Krystal Tsosie grew up playing in the wide expanse of the Navajo Nation, scrambling up sandstone rocks and hiking in canyons in Northern Arizona. But after her father started working as a power plant operator at the Phoenix Indian Medical Center, the family moved to the city. “That upbringing in a lower socioeconomic household in West Phoenix really made me think about what it meant to be a good advocate for my people and my community,” says Tsosie, who like other Navajo people refers to herself as Diné. Today, she’s a geneticist-bioethicist at Arizona State University in Tempe. The challenges of urban life for Tsosie’s family and others, plus the distance from the Navajo Nation, helped spark the deep sense of community responsibility that has become the foundation of her work.
Tsosie was interested in science from an early age, volunteering at the Phoenix Indian Medical Center in high school with the hopes of eventually becoming a doctor. She remembers seeing posters at the Indian Health Service clinic in Phoenix warning against the dangers of rodents and dust. The posters were put up in response to cases of hantavirus pulmonary syndrome, or HPS, in the Four Corners area. Though the disease had not been identified by Western science until that 1993 outbreak, it had long been known within the Navajo tradition. Learning how Navajo oral traditions helped researchers understand HPS made Tsosie want to work in a laboratory studying diseases, instead of becoming a practicing physician.
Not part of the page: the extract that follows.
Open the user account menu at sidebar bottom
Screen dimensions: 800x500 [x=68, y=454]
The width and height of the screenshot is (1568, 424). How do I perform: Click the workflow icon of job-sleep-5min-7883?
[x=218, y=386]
Tsosie settled on cancer biology and research after college, in part because of the health and environmental impacts of decades of uranium mining on the Navajo Nation. But after leaving Arizona for the first time after college, Tsosie was confronted with the profit-driven realities and what she calls the “entrenched, systemic racism” of the biomedical space. She saw a lack of Indigenous representation and disparities that prevented Indigenous communities from accessing the best health care. Tsosie began asking herself whether her projects would be affordable and accessible to her community back home. “I didn’t like the answer,” she says.
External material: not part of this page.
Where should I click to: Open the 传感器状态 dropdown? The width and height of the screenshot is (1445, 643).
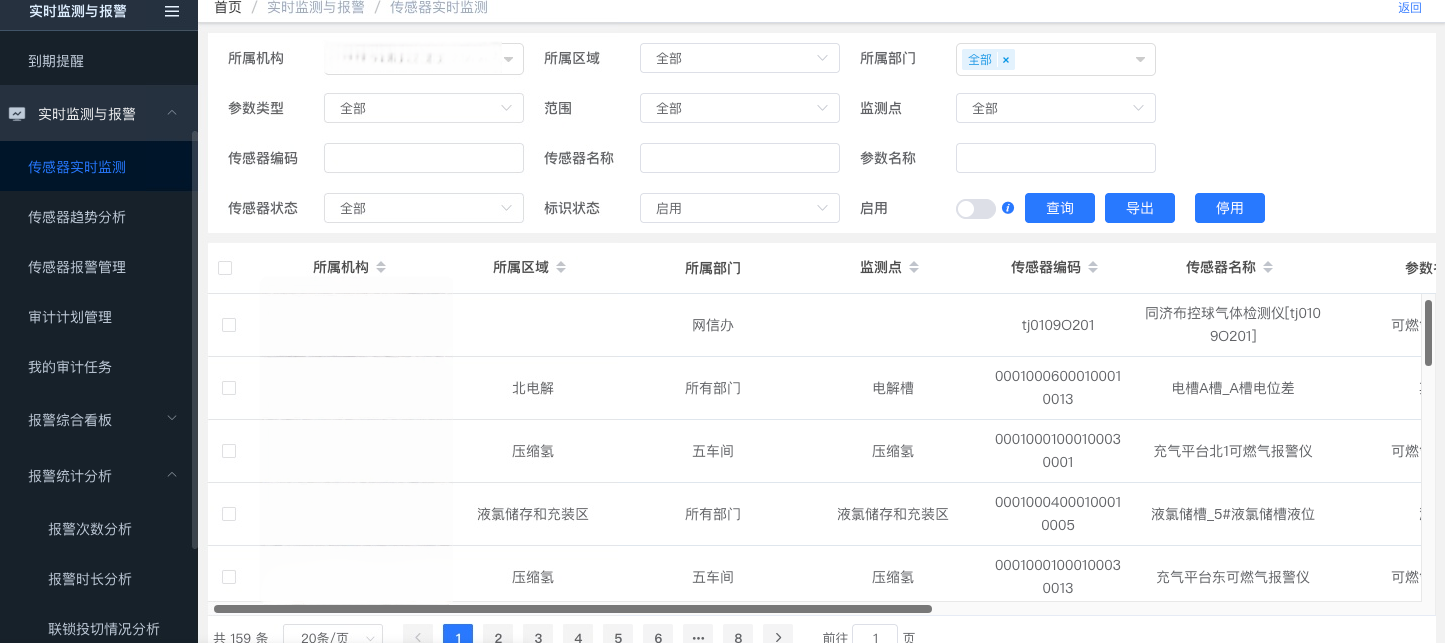click(423, 208)
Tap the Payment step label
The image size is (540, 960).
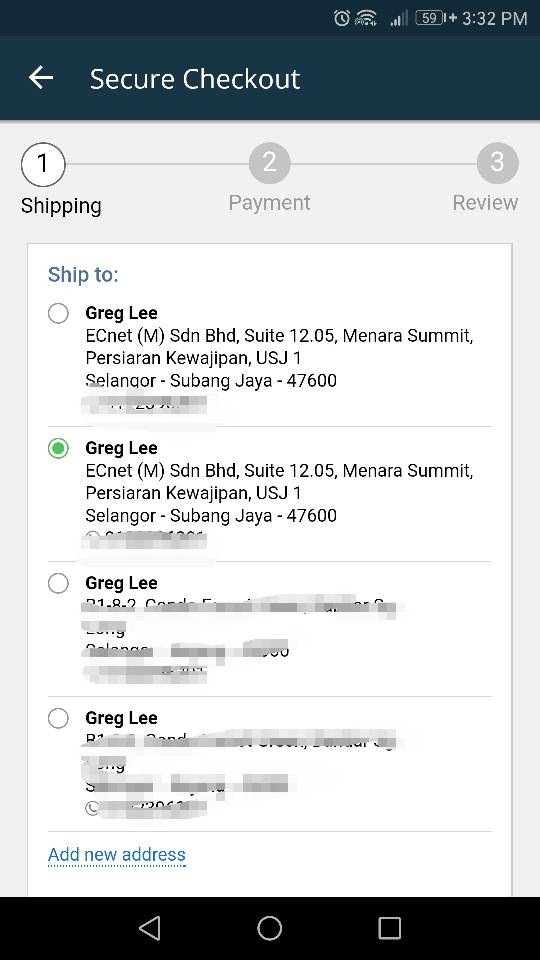pyautogui.click(x=269, y=203)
The need for Indigenous geneticists
So Tsosie returned to Arizona State to work on a master’s degree in bioethics with the intention of going to law school. But the more she learned about how much genetic research relies on big data and how those data are shared and used, the more Tsosie realized there was a huge need for Indigenous geneticists.
Around the world, scientific use of Indigenous genetic data has led to repeated violations of rights and sovereignty. For example, beginning in 1990, Havasupai Tribal members gave DNA samples to researchers from ASU, hoping to understand more about diabetes in their community. Researchers eventually used the Havasupai DNA in a range of studies, including for research on schizophrenia and alcoholism, which the Havasupai say they had not been properly informed about or consented to. In 2010, the Arizona Board of Regents settled with Tribal members for $700,000 and the return of the DNA samples, among other reparations.
The Havasupai case is perhaps the most high-profile example in a long history of Western science exploiting Indigenous DNA. “We have an unfortunate colonial, extractive way of coming into communities and taking samples, taking DNA, taking data, and just not engaging in equitable research partnerships,” Tsosie says.
This history prompted the Navajo Nation in 2002 to place a “moratorium on genetic research studies conducted within the jurisdiction of the Navajo Nation.” It has also, along with the growth of genomics, convinced Tsosie that Indigenous geneticists must play a big role in protecting Indigenous data and empowering Indigenous peoples to manage, study and benefit from their own data. “It’s the right of indigenous peoples to exercise authority, agency, autonomy, and self-direct and self-govern decisions about our own data,” she says.
Tsosie was determined to become one of those Indigenous geneticists, and in 2016, she began dissertation research at Vanderbilt University in Nashville. Around that time, she met Keolu Fox and Joseph Yracheta, two other Indigenous scientists interested in genetics. Fox, who is Kānaka Maoli and a geneticist at the University of California, San Diego, believes Tsosie and others prioritizing Indigenous health and rights represent a paradigm shift in the field of genetics. “Minority health is not an afterthought to someone like Krystal, it is the primary goal,” Fox says. “We have not been allowed to operate large laboratories in major influential academic institutions until now. And that’s why it’s different.”
In 2018, Tsosie, Yracheta and colleagues, with key support from Fox, founded the Native BioData Consortium, an Indigenous-led nonprofit research institute that brings Indigenous scholars, experts and scientists together. The consortium’s biorepository, which Tsosie believes is the first repository of Indigenous genomic data in North America, is located on the sovereign land of the Cheyenne River Sioux Tribe in South Dakota. The consortium supports various research, data and digital capacity building projects for Indigenous peoples and communities. These projects include researching soil health and the microbiome and creating a Tribal public health surveillance program for COVID that has Clinical Laboratory Improvement Amendments certification, as well as hosting workshops for Indigenous researchers.
The work may be even more essential given current genomics trends: With Indigenous nations in the United States restricting access to their DNA, researchers and corporations seek DNA from Indigenous peoples in Latin America.